Felts agrees. “The most important thing I’ve learned is to define my own idea of success,” she says. The earth and planetary science concentrator grew up in England, and likes studying earthquakes and doing fieldwork. She spent last summer at the Hawaiian Volcano Observatory, and wrote a thesis on seismicity in the Kilauea volcano system, despite the absence of a Harvard professor in the volcano seismology field. “If I am not happy with what I am doing, then I am not going to be successful,” she explains, “regardless of whether I am getting good grades or ‘doing things well.’” She learned that painfully in freshman year when she took a challenging math course. “I found the teaching style difficult and struggled to keep up. Poor advising had convinced me that this was what I should be doing, so I stuck with it for an entire year. Despite doubling my effort, I was left miserable, and with a mathematical knowledge that wasn’t even applicable to the field I was interested in.”

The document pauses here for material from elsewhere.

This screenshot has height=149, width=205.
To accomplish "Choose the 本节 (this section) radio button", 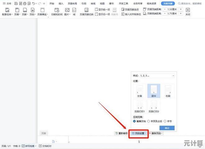I will (x=165, y=121).
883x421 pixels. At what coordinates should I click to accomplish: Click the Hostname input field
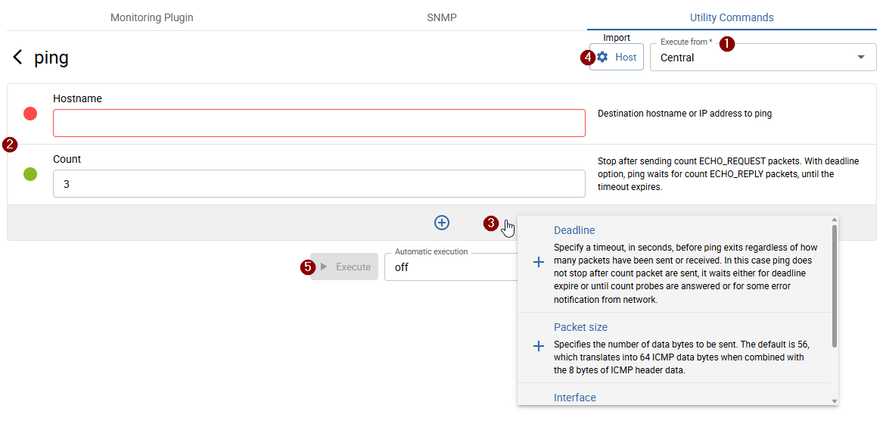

It is scary, she concedes, to deviate from traditional paths linked to certain rewards. But “we’re paying so much to be here in this resource-rich, culturally rich place, and it’s such a large investment of time and effort,” she says, that it’s critical for students to figure out for themselves “what they actually want to put all that time and effort into.”

Extracurriculars: “Harvard can be a big place”

Harvard social life, notes Fahs, most often revolves around extracurricular activities, clubs, and campus organizations such as The Harvard Crimson, where she is a staff writer. “Being part of a committed group of people who are all working together on something they care a lot about,” she says, “is really important.”

Seress sings. He began in the Harvard University Choir and Harvard Glee Club, and in senior year joined the Krokodiloes. That group’s historic relationship with the Hasty Pudding Theatricals involved him with a new social group, and also enabled him to travel and perform in Europe in January. “It was an amazing experience, to go to Amsterdam, Paris, and Berlin,” he says—something he would never have done with his peers without leaving the lab occasionally and joining a performing-arts organization.

“Join a sport,” recommends Arcelus. Varsity sports have their own tryout policy for walk-ons; club teams hold open tryouts, she adds. She had enjoyed cross-country skiing in high school, and became a member of the women’s team. “I wasn’t very good,” she says, “but it was a lot of fun and very humbling to be embraced by my super-fit teammates and coach. Harvard can be a big place sometimes.” It helps to have a support system with people to see every day, she thinks, especially during freshman and sophomore years, when students are finding a niche. And, she adds, sports help structure free time, ensuring less of it is devoted to procrastination.

Exploring Harvard’s arts and science collections, along with the lesser-known corners of campus, such as the lower depths of Widener Library and tucked-away gardens, also provides respite from the daily routine. While writing her thesis, Fahs worked in a different library each day, discovering many “hidden gems,” including the Fung Library in the basement of the Knafel Building.

Fahs also advises freshmen to take advantage of the many stimulating events happening on campus nearly every day. She attends at least one a month, such as the lectures offered by the Radcliffe Institute for Advanced Study. “Disneyland is cool, but I feel like this is the most magical place on earth,” she concludes. “Try to remember that, when you are pulling all-nighters and are really sleep-deprived and just feel exhausted by this place.”

Felts, the peer advisor, points out the benefits of community or public service, mentioning the many programs run by the Phillips Brooks House Association. It’s a way to get outside yourself and your own daily experiences to help others.”

Also helpful is getting off campus and exploring Cambridge and greater Boston, including Harvard’s own natural reserves, such as the Arnold Arboretum or Felts’s favorite place, the 3,000-acre Harvard Forest (dedicated to ecological research) in Petersham, Massachusetts. A freshman seminar took her to the property, where she went snowshoeing and met with scientists studying climate change. That led to a summer there, working with researchers studying the seasonal cycle of plants. “It’s nice,” she says, “to get out and appreciate the living world.”